Even when trading on news events, he often asked me, what is the difference between trading and gambling. This was a very difficult question for me because I think the question itself is incorrectly posed. Regardless of whether you are TraderWhether you're a casino player, a seller of advertising space on the Internet, a retail store owner, a car dealer, a franchise owner, a street vendor, or someone who buys and sells things on eBay, you are a speculator at some level.

Trader takes market risk in anticipation of potential profits. A casino player risks a 5.00$ chip in the hope of winning 10.00$. An advertiser pays for advertising, hoping to see a much larger return (return) on his investment. The retail store owner buys goods (takes a risk) in hopes of selling those goods to customers at a much higher price.

So, really, the question should be posed as follows: "what type of speculator are you?"

Are you the type who takes risks only when the odds are in your favor, or the type who takes risks when you can "feel right" and "look good"?

I answered my friend simply, "Yes. Trading and gambling are very similar, but with one big difference.

So what's the difference?

Then, I offered him this scenario: "Imagine you're playing blackjack and don't have to bet any money until you see the cards and then you can bet as much as you want, or even not bet at all. If you do bet, you can then take all your money whenever you want. That's what trading is!"

In trading, we have the opportunity to put our hard-earned money at risk only when the odds are well in our favor. Casino players would like to have the same odds as an experienced market speculator.

The problem is that most market speculators cannot understand the difference between risk and opportunity. In fact, most market participants get what they deserve, which is a great opportunity for the astute trader. Beginners constantly fall into the many traps in the market that disguise risk as opportunity. The laws of supply and demand ensure that you will lose after a while if you take the same actions as beginners.

Why can't most market speculators do things right?

In my opinion, a combination of human emotions and just plain laziness are responsible for this.
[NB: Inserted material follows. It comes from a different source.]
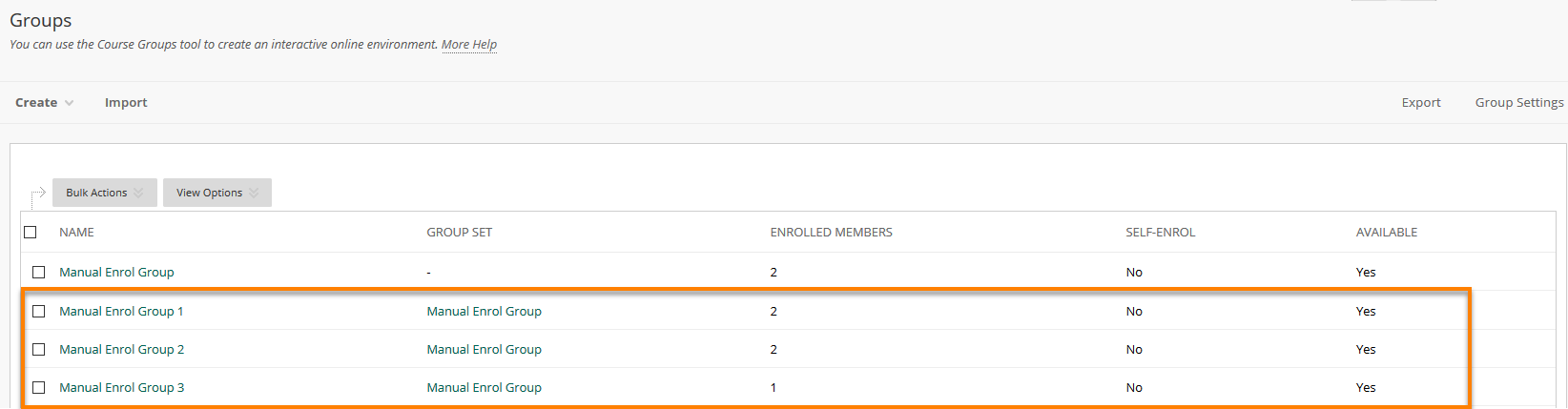Open the Manual Enrol Group link
Image resolution: width=1568 pixels, height=409 pixels.
pos(116,272)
People tend to avoid the hard work required to develop marketable skills in order to get paid by those who do not have such skills.
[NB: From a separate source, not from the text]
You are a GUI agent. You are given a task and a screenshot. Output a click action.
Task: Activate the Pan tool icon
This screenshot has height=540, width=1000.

There is no shortcut. If someone is not interested in doing the hard work required to achieve proper trading skills, then profitable trading opportunities will not come to that person either, because the most profitable opportunities always go to those who like to work hard, not to those who look for easy ways.

If you, as a trader, are risking your trading account on inconsistent random odds, you are probably trying to find a shortcut to trading success. In the world of "compensation," you will get exactly what you deserve after a while.

In everyone's life, sooner or later there is a payment of bills. Your bottom line is ultimately equal to your physical and mental effort. If you're not active enough to develop the necessary skills, your money is likely to go to someone else. Trust me - I've been in this business for years. If there was a shortcut to success in trading, I would have found it.

As you can see, whether you are a trader or a retail store owner or one of the people I mentioned at the beginning of this article, all that really matters is the type of speculator that you are. Those who invest the time and energy necessary to work out strategy based on rules that allow for low-risk, high-profit trades, it just pays those people who don't do it. That's how this world works.